NBC Claims Copyright over YouTube Content They Don’t Own

An aspiring pair of comics named Brian Kamerer and Travis Irvine once made a promotional video for Daniel Kosh, their town’s mayoral candidate. The video was a tongue-in-cheek video that pimps their buddy to be the new hope for their town. Well the video was featured one night on Jay Leno, poking fun at the silliness they created.

While that brief national exposure might have been worth the smile and chuckle it gave Brian Kamerer and Travis Irvine, three years later when NBC took down this very same video on YouTube Kamerer was less than impressed.

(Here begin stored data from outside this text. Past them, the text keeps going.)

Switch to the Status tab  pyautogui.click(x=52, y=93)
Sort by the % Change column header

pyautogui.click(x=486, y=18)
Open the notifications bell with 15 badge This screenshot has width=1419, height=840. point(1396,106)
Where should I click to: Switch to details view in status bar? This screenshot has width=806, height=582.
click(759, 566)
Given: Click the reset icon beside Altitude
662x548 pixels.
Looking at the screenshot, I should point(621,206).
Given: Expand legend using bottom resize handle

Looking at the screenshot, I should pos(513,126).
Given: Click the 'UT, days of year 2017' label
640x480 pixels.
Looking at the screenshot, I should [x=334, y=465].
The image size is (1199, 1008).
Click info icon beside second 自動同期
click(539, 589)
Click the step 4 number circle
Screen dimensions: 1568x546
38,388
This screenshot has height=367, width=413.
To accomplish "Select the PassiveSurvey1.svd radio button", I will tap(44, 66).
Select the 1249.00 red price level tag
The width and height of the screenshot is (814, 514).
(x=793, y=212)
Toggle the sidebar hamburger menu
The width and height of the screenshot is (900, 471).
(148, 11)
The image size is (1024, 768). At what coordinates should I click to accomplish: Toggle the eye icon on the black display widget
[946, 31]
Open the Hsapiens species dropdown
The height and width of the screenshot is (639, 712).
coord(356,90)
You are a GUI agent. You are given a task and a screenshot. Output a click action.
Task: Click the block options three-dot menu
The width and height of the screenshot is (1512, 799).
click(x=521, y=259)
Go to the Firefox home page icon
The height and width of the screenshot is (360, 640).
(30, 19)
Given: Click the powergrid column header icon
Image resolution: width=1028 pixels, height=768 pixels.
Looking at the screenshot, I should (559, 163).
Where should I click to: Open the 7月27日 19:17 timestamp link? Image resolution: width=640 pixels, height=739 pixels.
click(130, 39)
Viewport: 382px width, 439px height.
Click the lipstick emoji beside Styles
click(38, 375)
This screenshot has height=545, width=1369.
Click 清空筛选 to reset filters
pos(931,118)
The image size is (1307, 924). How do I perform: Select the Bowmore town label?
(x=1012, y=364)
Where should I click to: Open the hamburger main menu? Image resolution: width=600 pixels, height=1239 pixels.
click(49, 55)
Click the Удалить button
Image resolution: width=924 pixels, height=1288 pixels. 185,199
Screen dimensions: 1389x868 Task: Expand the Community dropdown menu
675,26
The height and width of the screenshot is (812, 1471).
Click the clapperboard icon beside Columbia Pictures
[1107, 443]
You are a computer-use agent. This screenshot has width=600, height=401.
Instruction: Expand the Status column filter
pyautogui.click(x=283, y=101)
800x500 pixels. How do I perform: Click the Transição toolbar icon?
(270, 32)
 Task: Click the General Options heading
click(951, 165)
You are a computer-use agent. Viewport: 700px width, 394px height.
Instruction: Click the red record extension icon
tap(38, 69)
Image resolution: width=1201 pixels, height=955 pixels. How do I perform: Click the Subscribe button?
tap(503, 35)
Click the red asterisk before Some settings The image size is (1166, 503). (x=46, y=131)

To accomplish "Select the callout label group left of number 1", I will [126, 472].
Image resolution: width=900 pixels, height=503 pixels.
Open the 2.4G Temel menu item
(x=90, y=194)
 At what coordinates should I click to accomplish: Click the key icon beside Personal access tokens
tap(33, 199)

Kamerer wrote an open letter to Jay Leno attacking their decision to claim copyright over this segment that was used on their show WITHOUT permission. Kamerer and his partner Irvine were flattered that their video was used on his show and didn’t take offense, but they were never contacted to let them know Leno was about to use it, nor were they asked for permission. Still it was all in good fun.

It’s all fun and games until someone loses copyright.

Apparently since it was used in the show someone decided in their infinite wisdom that it was an infringement of copyright that a portion of the show was being used on YouTube without their express permission. That might just be the very definition of irony.

So while Jay Leno gets all the attention and laughs for presenting this clip on national television, the very content creators that filmed and produced – even SANG on that silly little video, are not allowed to show their clip on YouTube. It is not theirs anymore.

Since when is it ok for the producers of Jay Leno’s show to take content online and pretend it now belongs to them because they used it?

You can read the open letter here where Brian Kamerer goes (quite rightfully) off the deep end about this violation.

You can see the original video below – now hosted on Funny or Die.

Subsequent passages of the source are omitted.